Bimolecular fluorescence complementation (BiFC) assay

BiFC was performed in transiently transformed Nicotiana benthamiana leaf epidermis cells [65]. For in vivo interaction analysis, the coding sequence inserts in pENTR-D-Topo (Invitrogen) vectors were LR recombined to either pSpyNe-GW or pSpyCe-GW binary destination vectors, which express fusion proteins with YFP-fragments at their N-termini [65].

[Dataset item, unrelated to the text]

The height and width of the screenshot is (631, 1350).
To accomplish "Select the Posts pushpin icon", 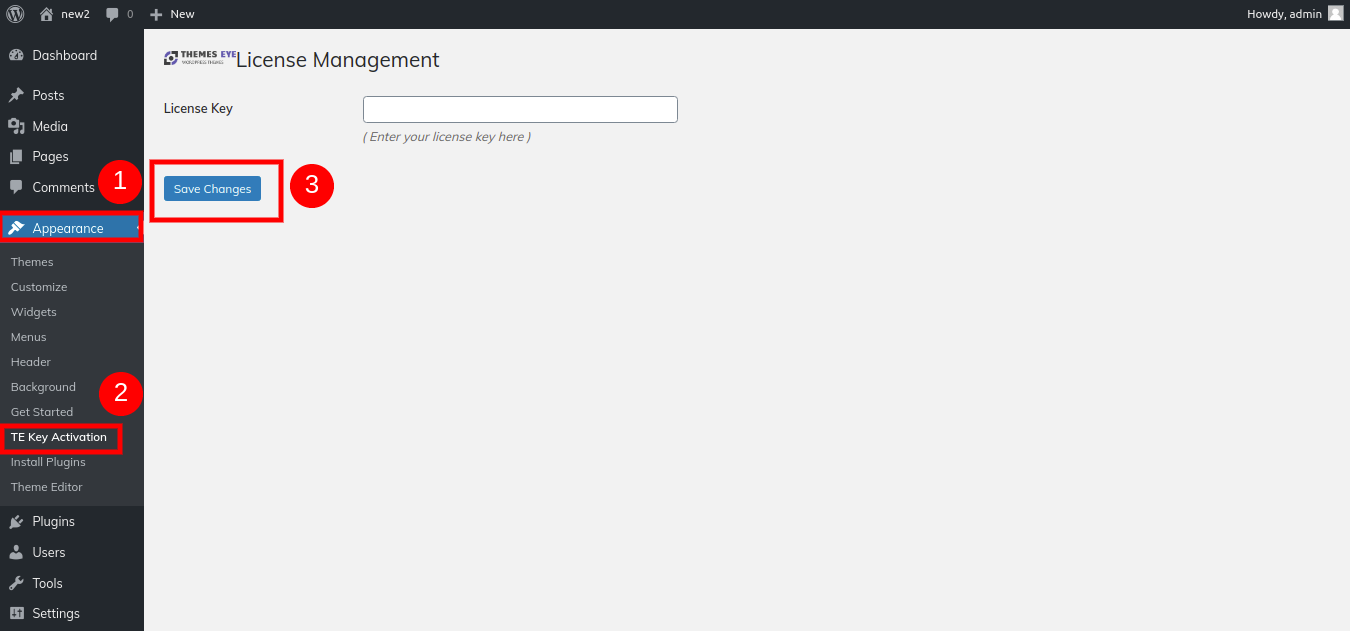I will click(18, 94).
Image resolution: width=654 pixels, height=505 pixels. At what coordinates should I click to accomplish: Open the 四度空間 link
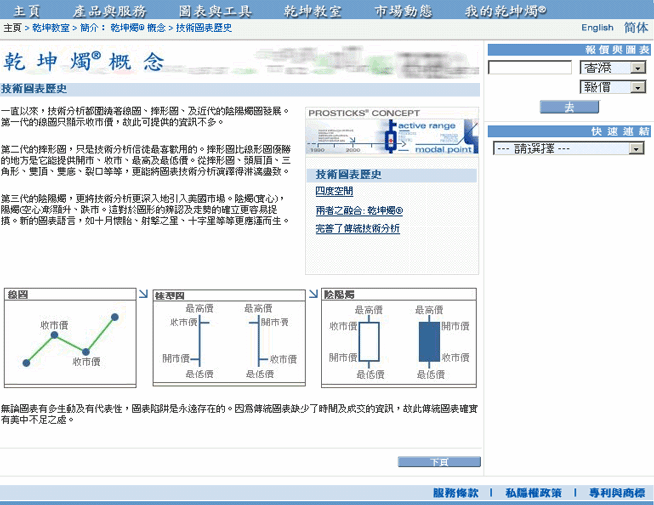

Presence of YFP fluorescence was scored one to two days post infiltration using Confocal Laser Scanning Microscopy (CLSM).

Yeast-two-hybrid analysis

Matchmaker™ (Clontech) compatible pGBKT7-DEST and pGADT7-DEST vectors were LR recombined with corresponding Entry clones and transformed to PJ69-4A yeast strain [66]. Complementation of auxotrophy was score by growth on selective media (CSM-L-,W-, Ade-). Enzymatic activity of the β-galactosidase reporter has been quantified by triple measurements of MUG substrate assays of three independent transformations [n = 9] and normalized to total protein amount [69]. Statistical background for no significant interaction has been calculated from enzymatic activity of empty AD-clone combinations.

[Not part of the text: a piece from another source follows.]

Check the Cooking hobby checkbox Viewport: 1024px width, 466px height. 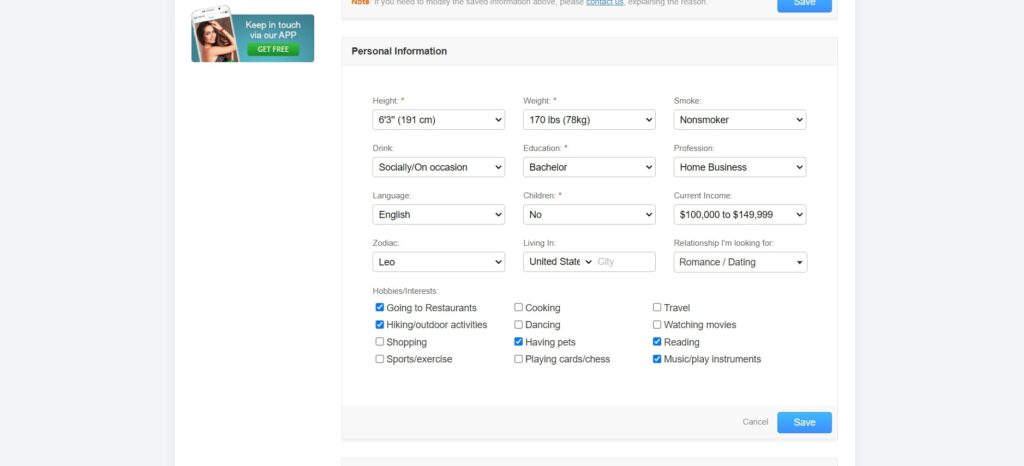[x=518, y=308]
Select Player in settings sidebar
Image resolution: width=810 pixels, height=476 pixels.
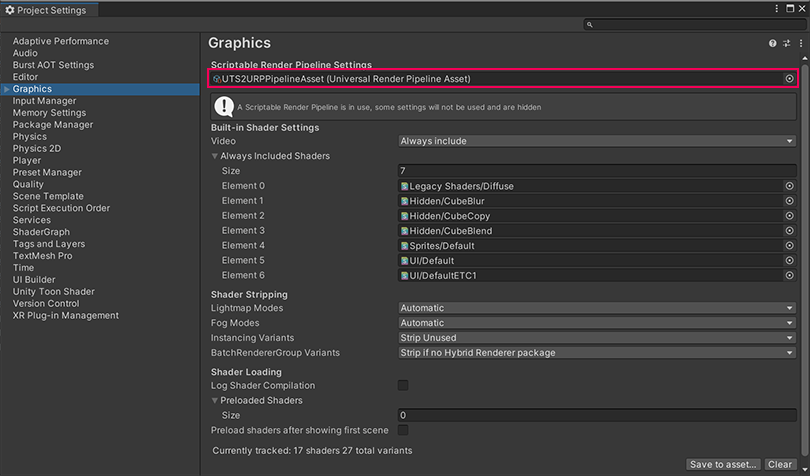tap(27, 160)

Optical and spectroscopic measurements

The FRET-FLIM measurements were performed with a custom-built CSSM (confocal stage scanning microscope), based on a Zeiss Axiovert 135 TV, and equipped with a pulsed supercontinuum laser–source (SuperK™, NKT Photonics) as excitation light source operating at 471 nm and a repetition rate of 40 MHz. A microscope objective with high numerical aperture (Plan-Neofluar, 100×/1.30 oil, Zeiss) was used to focus the excitation light as well as to collect the fluorescence emission. The setup was equipped with a 500 nm dichroic mirror (FF500-Di01-25×36, Semrock) to block back-scattered excitation light and with a 527 nm bandpass filter (Semrock BrightLine BL527/20) to detect GFP-fluorescence. An avalanche photo diode (PDM series, MicroPhotonDevices (MPD), Italy) served as a spectrally integrating detector to record fluorescence intensity. Lifetime decays were recorded using a time-correlated single photon counting board (PicoHarp 300, Picoquant, Software: SymPhoTime, Picoquant) for data acquisition and the MPD as a detector. The intensity decay curves were fitted by a monoexponential decay function, which was convolved from the instrument response function (IRF) measured without the long pass filter to record back-reflected excitation light.

Structural modeling

On the basis of the crystal structures of the coiled-coil dimerization domain of the bZIP transcription factor C-Jun (PDBID: 1T2K and 1JNM) structural models of the dimerization domain of BPC6 were created for the monomers and dimers. Using PyMOL (, the protein sequence from residue 37 to 81 was fitted onto the structure of the C-Jun dimerization domain (residue 278 to 322). Thereby the alanine residues of BPC6 were superposed onto the corresponding leucine residues at the ‘d’ positions of the alpha-helical zipper domain of C-Jun. The models of the register shifted BPC6-1 and BPC6-3 were constructed using PyMOL. The protein sequence of BPC6 was modeled onto the residues 268–308 (BPC6-1) and 266–306 (BPC6-3) of the c-Jun crystal structure. The dimeric models were minimized for 2000 steps to remove structural clashes using the conjugate gradient algorithm. Force field parameters for the protein were taken from the AMBER all-atom protein force field ff03 [70].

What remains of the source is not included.